Work to be completed ▸ Please write out exactly the lines of the data below from the line holding "You are a computer-use agent. The" through the line holding "has height=451, width=1326.", and leave out the rest.

Recorded data ▸

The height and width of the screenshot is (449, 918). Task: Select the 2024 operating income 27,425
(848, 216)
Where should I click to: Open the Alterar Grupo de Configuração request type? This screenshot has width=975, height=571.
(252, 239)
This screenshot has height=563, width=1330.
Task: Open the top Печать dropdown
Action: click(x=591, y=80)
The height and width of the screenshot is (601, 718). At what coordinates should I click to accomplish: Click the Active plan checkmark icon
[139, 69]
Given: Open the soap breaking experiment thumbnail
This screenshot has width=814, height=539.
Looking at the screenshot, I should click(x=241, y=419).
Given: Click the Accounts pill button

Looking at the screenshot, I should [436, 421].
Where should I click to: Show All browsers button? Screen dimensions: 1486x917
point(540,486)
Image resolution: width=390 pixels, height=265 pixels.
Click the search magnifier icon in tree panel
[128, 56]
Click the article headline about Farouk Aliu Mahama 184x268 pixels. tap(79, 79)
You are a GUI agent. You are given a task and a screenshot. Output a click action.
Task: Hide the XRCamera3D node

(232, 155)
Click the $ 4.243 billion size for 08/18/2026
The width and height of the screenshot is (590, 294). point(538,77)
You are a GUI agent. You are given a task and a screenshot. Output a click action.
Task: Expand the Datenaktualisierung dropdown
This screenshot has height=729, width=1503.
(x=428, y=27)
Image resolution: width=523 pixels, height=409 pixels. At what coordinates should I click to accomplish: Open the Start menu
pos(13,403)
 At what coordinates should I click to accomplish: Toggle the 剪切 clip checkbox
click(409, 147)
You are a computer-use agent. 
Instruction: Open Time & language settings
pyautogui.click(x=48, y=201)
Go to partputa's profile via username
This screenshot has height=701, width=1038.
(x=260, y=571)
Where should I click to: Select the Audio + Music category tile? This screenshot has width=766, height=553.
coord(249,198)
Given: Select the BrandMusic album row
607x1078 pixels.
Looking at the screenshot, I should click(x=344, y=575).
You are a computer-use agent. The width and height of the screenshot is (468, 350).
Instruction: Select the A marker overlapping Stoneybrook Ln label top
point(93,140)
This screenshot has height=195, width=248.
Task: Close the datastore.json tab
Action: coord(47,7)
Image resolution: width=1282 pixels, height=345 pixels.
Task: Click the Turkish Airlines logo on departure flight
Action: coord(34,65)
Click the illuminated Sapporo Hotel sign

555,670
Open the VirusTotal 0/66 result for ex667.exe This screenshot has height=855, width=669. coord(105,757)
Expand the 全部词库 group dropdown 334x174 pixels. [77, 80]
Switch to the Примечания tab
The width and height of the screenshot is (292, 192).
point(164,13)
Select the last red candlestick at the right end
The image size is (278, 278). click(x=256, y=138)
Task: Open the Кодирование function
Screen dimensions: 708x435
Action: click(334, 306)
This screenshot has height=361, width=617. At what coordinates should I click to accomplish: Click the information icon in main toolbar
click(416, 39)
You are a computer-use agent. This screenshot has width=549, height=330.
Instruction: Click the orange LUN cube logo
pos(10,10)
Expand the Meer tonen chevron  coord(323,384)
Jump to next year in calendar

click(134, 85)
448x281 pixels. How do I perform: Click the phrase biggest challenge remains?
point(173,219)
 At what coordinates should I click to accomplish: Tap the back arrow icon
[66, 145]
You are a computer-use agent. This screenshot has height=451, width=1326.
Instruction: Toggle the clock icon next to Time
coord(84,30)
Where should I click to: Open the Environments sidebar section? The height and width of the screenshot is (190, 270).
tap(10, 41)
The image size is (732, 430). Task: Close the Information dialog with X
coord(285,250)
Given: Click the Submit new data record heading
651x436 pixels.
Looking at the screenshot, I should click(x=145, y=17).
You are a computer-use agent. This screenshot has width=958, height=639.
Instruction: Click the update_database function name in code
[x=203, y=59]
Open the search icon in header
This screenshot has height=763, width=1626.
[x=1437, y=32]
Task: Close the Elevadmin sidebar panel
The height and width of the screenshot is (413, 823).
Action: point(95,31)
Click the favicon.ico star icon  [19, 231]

Output of the exercise ▸
You are a computer-use agent. The width and height of the screenshot is (468, 350).
Instruction: Select the A marker overlapping Stoneybrook Ln label top
point(93,140)
This screenshot has height=195, width=248.
Task: Close the datastore.json tab
Action: coord(47,7)
Image resolution: width=1282 pixels, height=345 pixels.
Task: Click the Turkish Airlines logo on departure flight
Action: coord(34,65)
Click the illuminated Sapporo Hotel sign

555,670
Open the VirusTotal 0/66 result for ex667.exe This screenshot has height=855, width=669. coord(105,757)
Expand the 全部词库 group dropdown 334x174 pixels. [77, 80]
Switch to the Примечания tab
The width and height of the screenshot is (292, 192).
point(164,13)
Select the last red candlestick at the right end
The image size is (278, 278). click(x=256, y=138)
Task: Open the Кодирование function
Screen dimensions: 708x435
Action: click(334, 306)
This screenshot has height=361, width=617. At what coordinates should I click to accomplish: Click the information icon in main toolbar
click(416, 39)
You are a computer-use agent. This screenshot has width=549, height=330.
Instruction: Click the orange LUN cube logo
pos(10,10)
Expand the Meer tonen chevron  coord(323,384)
Jump to next year in calendar

click(134, 85)
448x281 pixels. How do I perform: Click the phrase biggest challenge remains?
point(173,219)
 At what coordinates should I click to accomplish: Tap the back arrow icon
[66, 145]
You are a computer-use agent. This screenshot has height=451, width=1326.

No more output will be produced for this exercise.